▶ _Aim of the exercise_
Give again the lines of the data from its first line through the line with "Given: Pick outbound date Листопад 04 Пн". Change nothing.

▶ _Exercise materials_
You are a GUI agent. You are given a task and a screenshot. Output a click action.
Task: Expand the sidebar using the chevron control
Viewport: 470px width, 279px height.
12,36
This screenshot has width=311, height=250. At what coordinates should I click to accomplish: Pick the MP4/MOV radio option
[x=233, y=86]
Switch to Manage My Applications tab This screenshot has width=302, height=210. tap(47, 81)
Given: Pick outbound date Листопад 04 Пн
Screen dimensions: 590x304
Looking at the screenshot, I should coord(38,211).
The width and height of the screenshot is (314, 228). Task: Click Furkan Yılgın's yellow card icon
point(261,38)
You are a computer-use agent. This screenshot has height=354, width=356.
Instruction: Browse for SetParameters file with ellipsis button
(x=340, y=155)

▶ _Output of the exercise_
You are a GUI agent. You are given a task and a screenshot. Output a click action.
Task: Expand the sidebar using the chevron control
Viewport: 470px width, 279px height.
12,36
This screenshot has width=311, height=250. At what coordinates should I click to accomplish: Pick the MP4/MOV radio option
[x=233, y=86]
Switch to Manage My Applications tab This screenshot has width=302, height=210. tap(47, 81)
Given: Pick outbound date Листопад 04 Пн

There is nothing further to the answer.